» What the task requires:
Please pick out every line in the records below that contains the word "dimensions" and copy each of those lines.

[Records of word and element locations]
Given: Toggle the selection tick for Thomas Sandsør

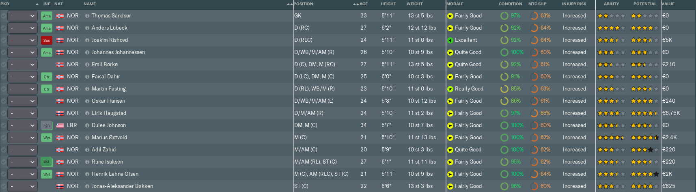Looking at the screenshot, I should [4, 16].
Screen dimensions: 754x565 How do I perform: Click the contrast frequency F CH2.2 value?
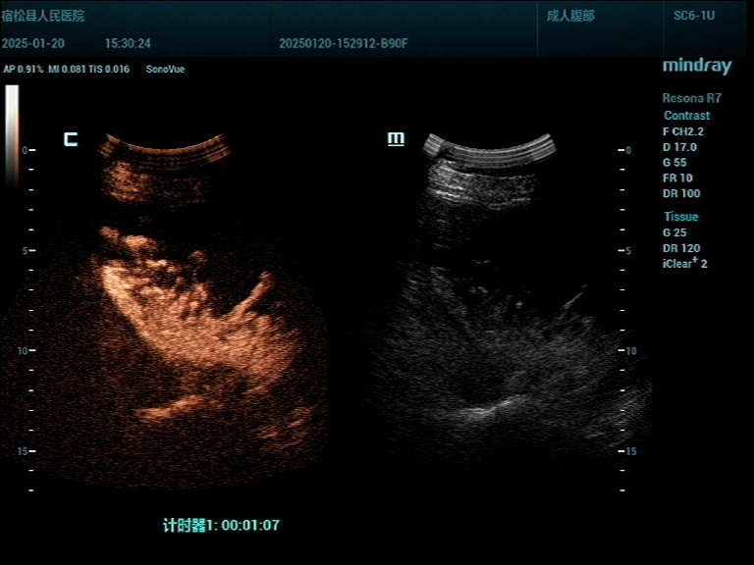coord(683,131)
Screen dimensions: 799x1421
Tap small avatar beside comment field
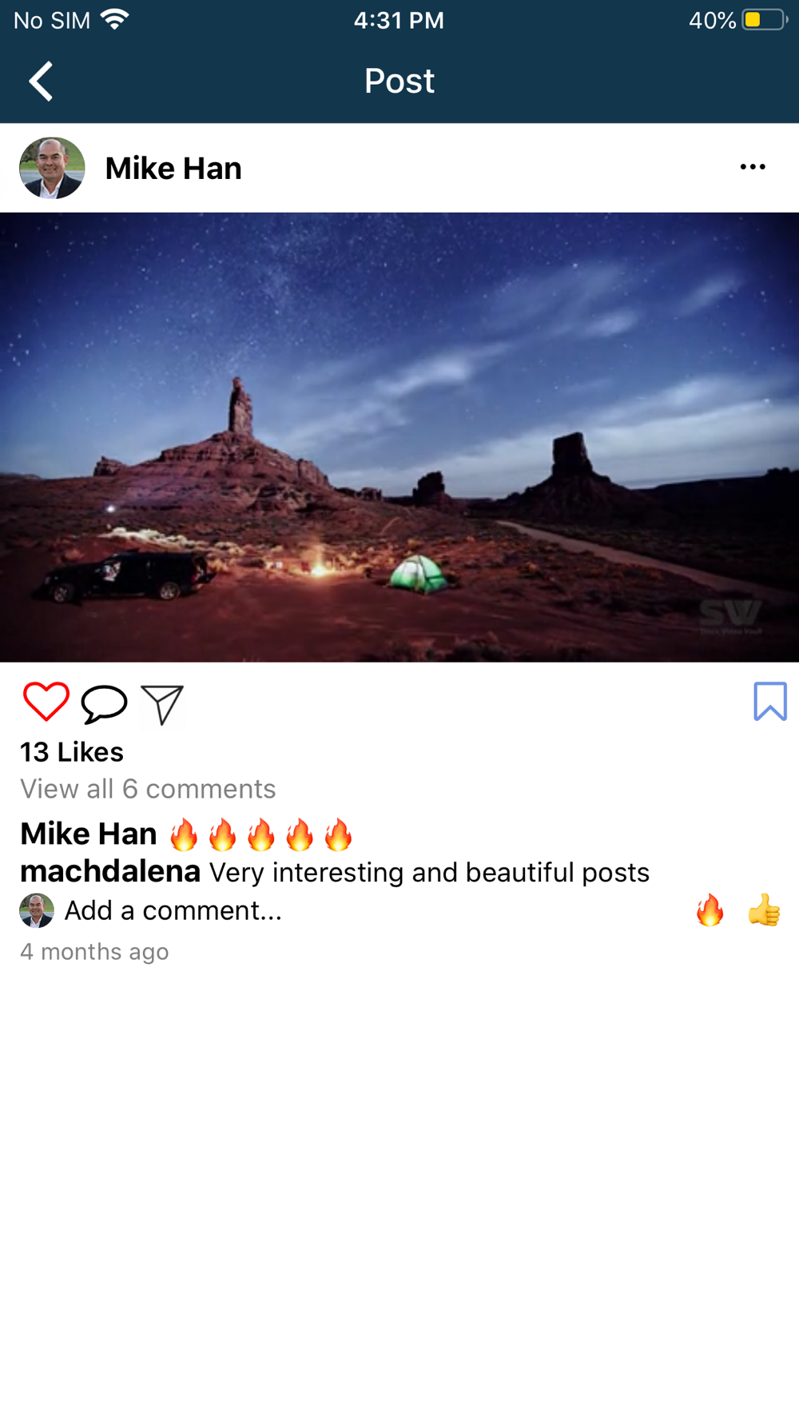[37, 910]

» Answer:
Screen dimensions: 754x565 How do I perform: Click the contrast frequency F CH2.2 value?
Screen dimensions: 799x1421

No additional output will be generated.